In short, if an employee has legitimately obtained copies of confidential information during his employment and uses these copies after the end of his/her employment, this will only be regarded as “unfair” and thus unlawful if the use of such confidential information constitutes a violation of contractual confidentiality obligations.

Accordingly, if employees are allowed to keep copies of (legitimately obtained) data at home – a practice that has become particularly common in times of remote working – employers will not be able to prevent such employees from subsequently accessing this information for the benefit of a subsequent employer, unless their employment contract contains clear confidentiality obligations.  

If a competitor obtaining access to such trade secrets via (former) employees of a competitor is aware that the employee is breaching contractual duties of loyalty and confidentiality to his/her employer in an ongoing employment relationship or had intentionally copied or retained data during his/her ongoing employment for the benefit of that competitor, that competitor may, however, be liable inter alia for damages, delivery of profit and (interim) injunctive relief.

The Facts of the Case

The case at hand concerned the parallel market for mobile phones, i.e. where handsets are sold which the distributor does not wish to place directly into the market. Company V (the victim) employed 20-30 sales reps to contact potential buyers and supplies to line up deals. The list of potential supplies and buyers is critical, sensitive and highly confidential. Moreover, in order to prevent direct sales, buyers receive no information on the identity of the respective supplier. 

One of Company V’s employees, E, was in charge of initiating deals with a long-standing client of the plaintiff, Client C.  E (indirectly, via 2 sales reps formerly employed by Company V) disclosed confidential information on these deals to the later Defendant D, so that D could close the deals with Client C, instead of with Company V. D knew that the information came from an employee of Company V. Company V claimed compensation (delivery of profits), in combination with a demand for D to render accounts on the profits made with the unfairly obtained information.

The Decision

Interestingly, while the first instance court allowed the claim, the Court of Appeals dismissed the claim in second instance, primarily because D had not actively encouraged E to violate his contractual duties to Company V. It held that merely exploiting someone else’s violation of contractual duties without actively encouraging or promoting such violation is insufficient to justify the plaintiff’s claims. The Austrian Supreme Court disagreed: Because D knew that his competitor’s employee was passing trade secrets on – albeit through third parties – in clear violation of that employee’s contractual obligations and, moreover, during an upright employment agreement with the victim, such knowledge sufficed to meet the “unfairness” threshold.

The Take-Away

For Employers: Check that employment contracts contain clear contractual confidentiality obligations that survive the end of the employment. In order to ensure that confidential information falls under the definition of trade secrets, be sure that measures are in place that protect confidential information from illegitimate access.

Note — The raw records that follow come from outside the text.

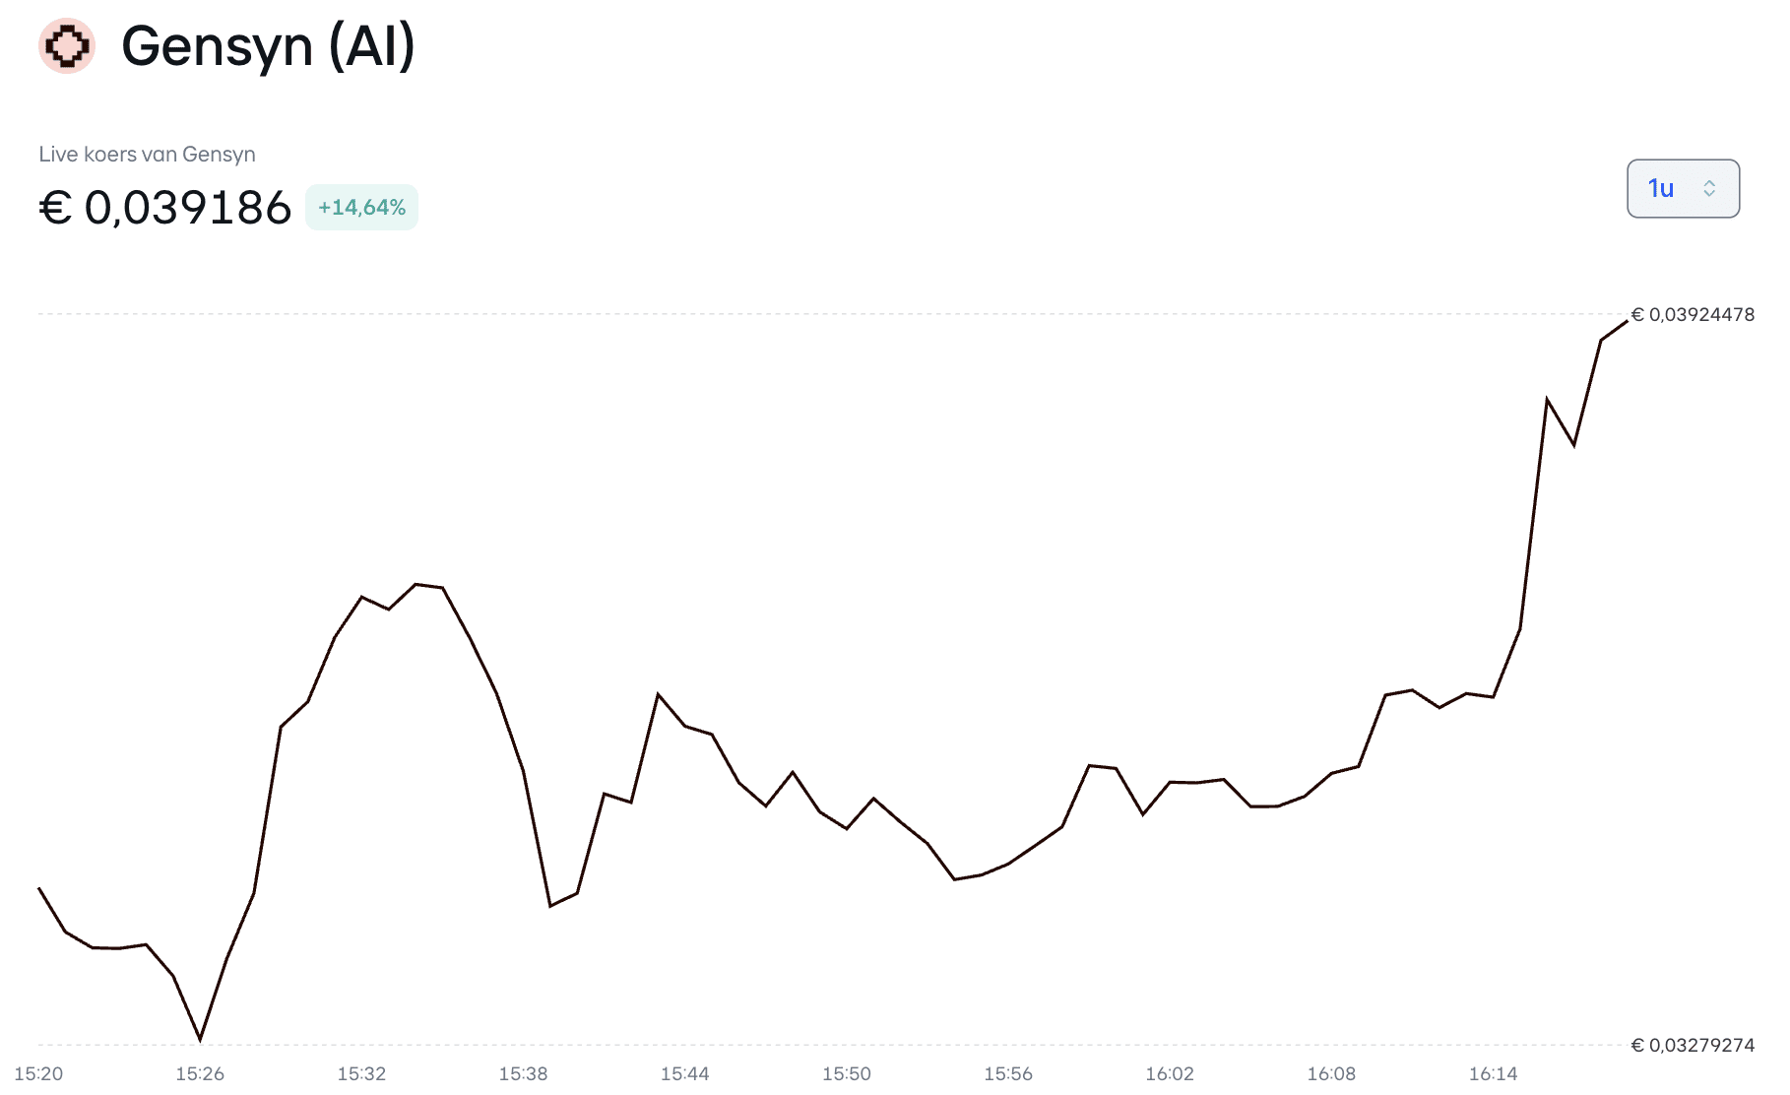Click the Gensyn pixel logo icon
Screen dimensions: 1790x1095
(x=66, y=45)
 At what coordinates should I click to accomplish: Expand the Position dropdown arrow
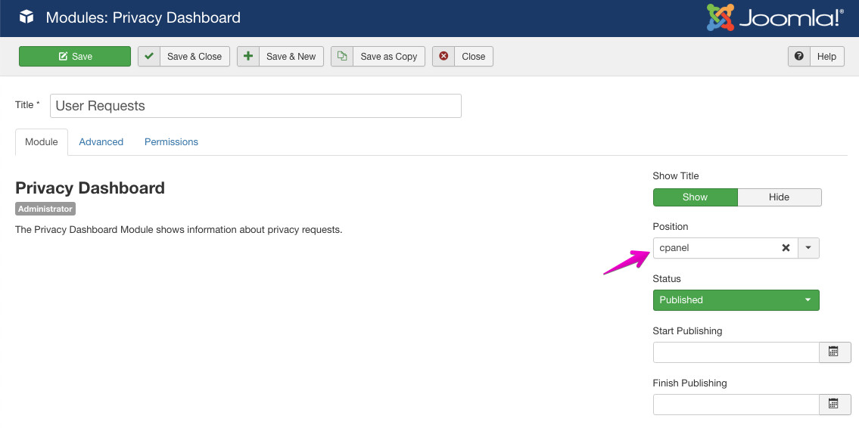(x=808, y=248)
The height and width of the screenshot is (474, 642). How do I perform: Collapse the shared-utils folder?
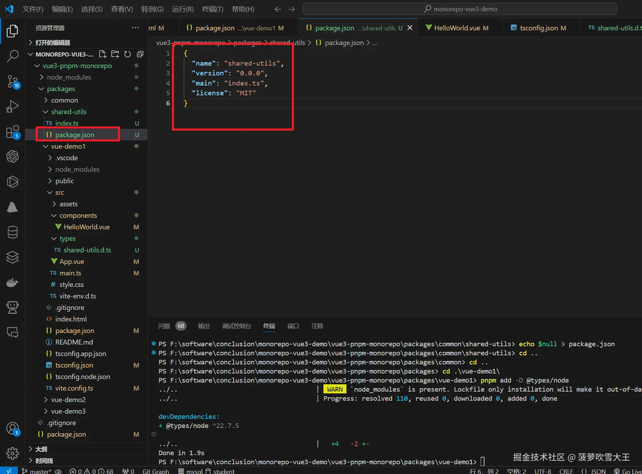pos(69,112)
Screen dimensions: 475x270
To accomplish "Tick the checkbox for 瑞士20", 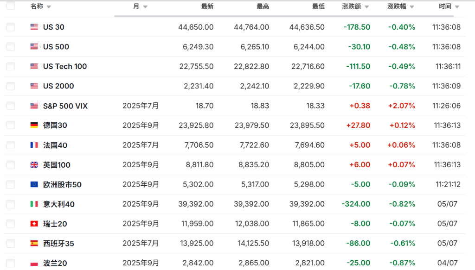I will coord(10,224).
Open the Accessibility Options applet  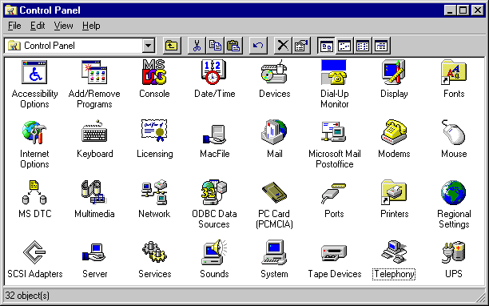[x=34, y=73]
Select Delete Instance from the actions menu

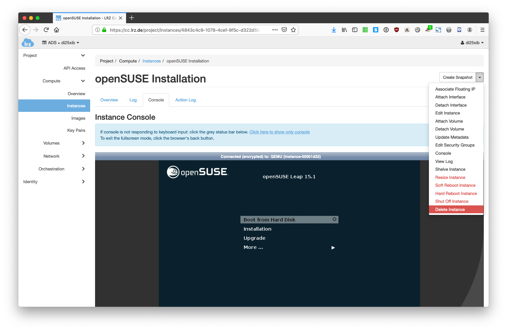click(450, 210)
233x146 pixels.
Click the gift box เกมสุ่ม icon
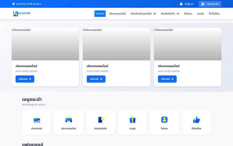pos(132,119)
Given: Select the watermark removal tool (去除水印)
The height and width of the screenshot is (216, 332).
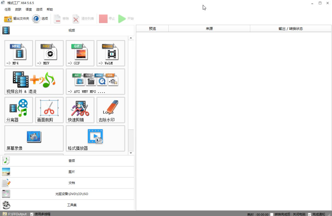Looking at the screenshot, I should [111, 110].
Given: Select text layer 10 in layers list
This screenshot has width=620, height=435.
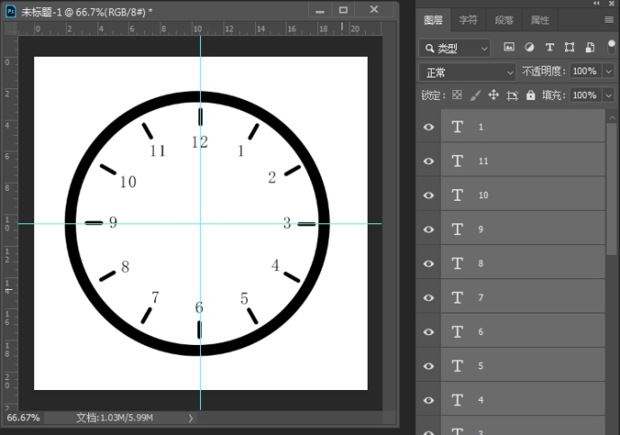Looking at the screenshot, I should coord(523,195).
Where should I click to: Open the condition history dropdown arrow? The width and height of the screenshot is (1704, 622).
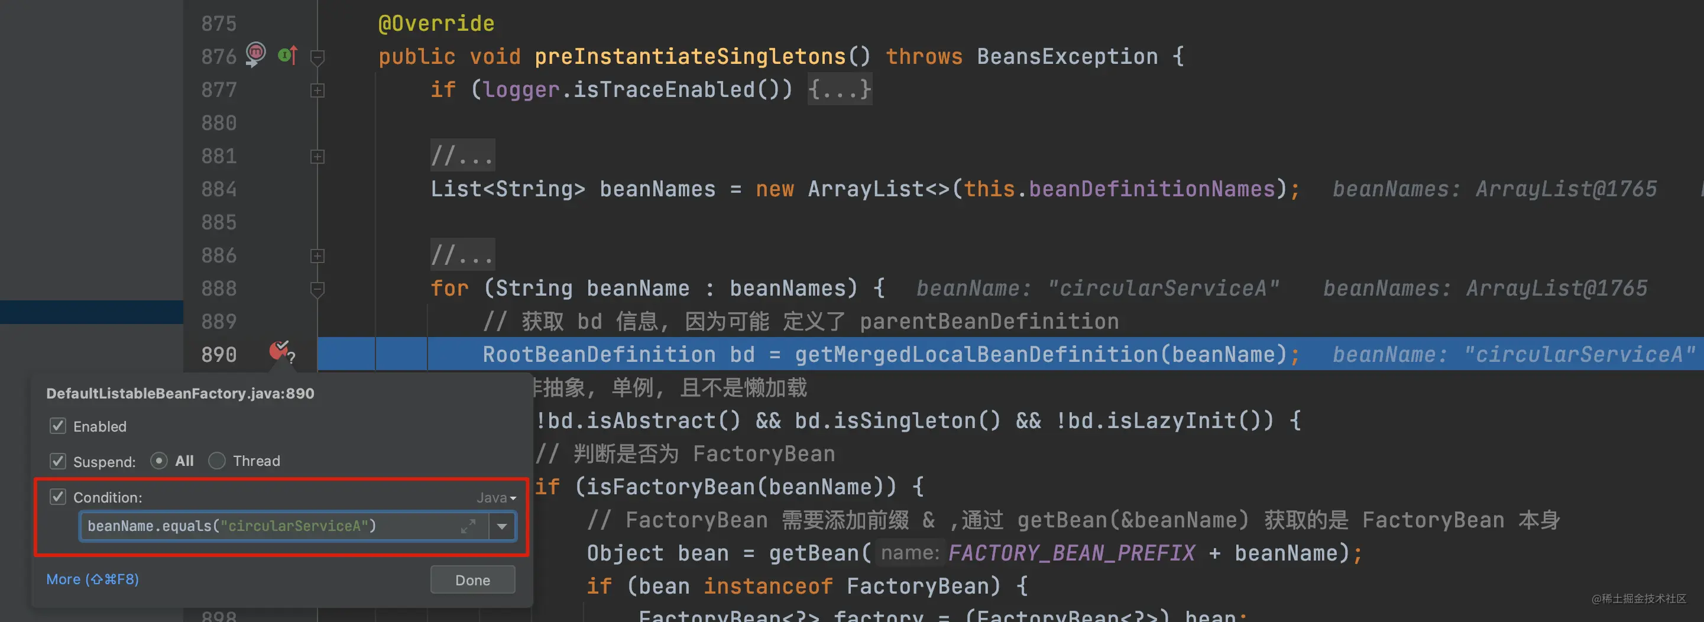(502, 527)
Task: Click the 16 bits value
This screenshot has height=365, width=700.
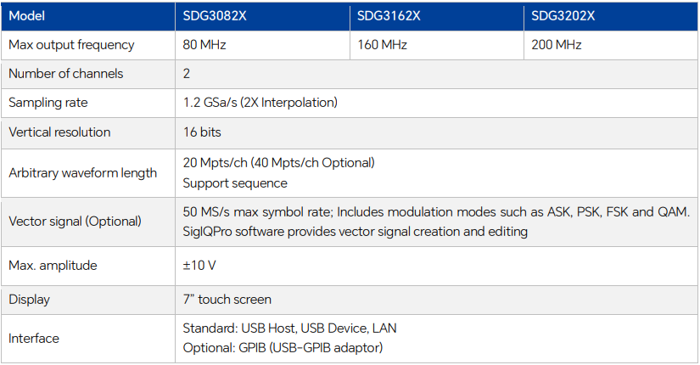Action: point(202,132)
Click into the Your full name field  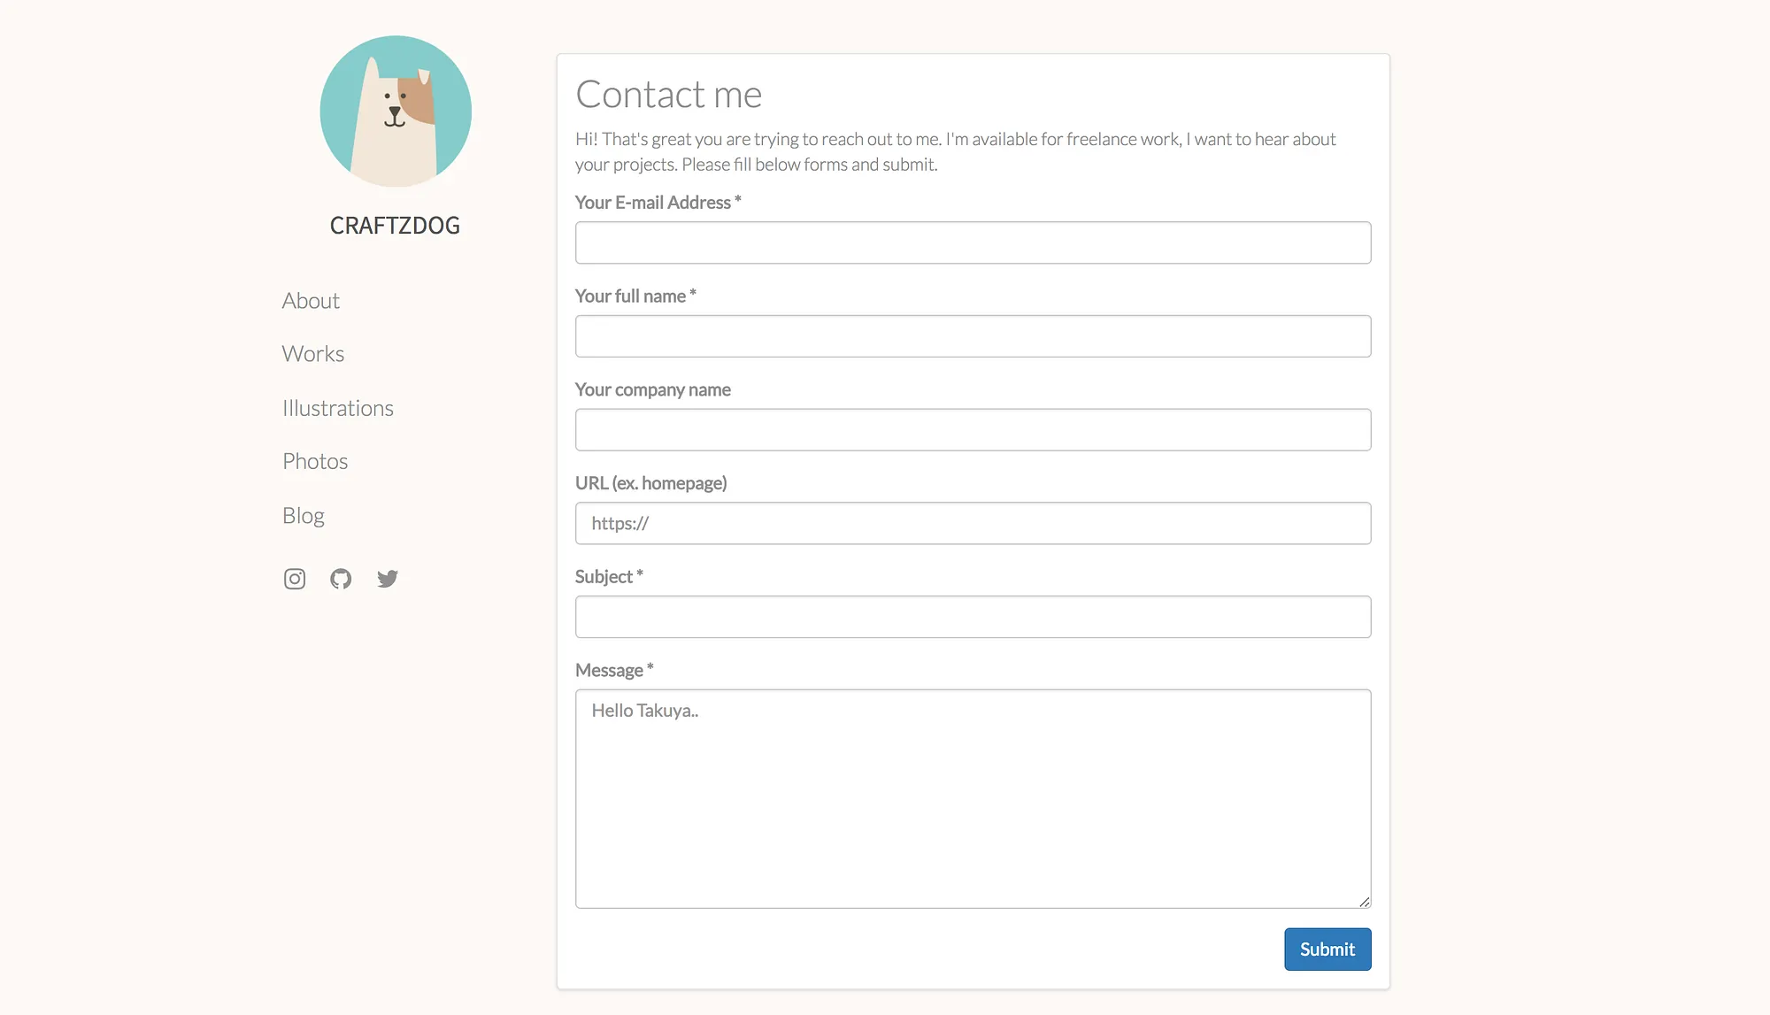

For Employees: Take a close look at contractual confidentiality obligations when considering retaining and using – even legitimately obtained – confidential information from previous employers in order to avoid exposure. If what you are doing with confidential information during ongoing employment feels disloyal to a current employer or you feel a “transfer of allegiance” to your potential new employer/your new business, take particular care to ensure you are not crossing the line into unfair practices and, in case of doubt, check with your lawyer.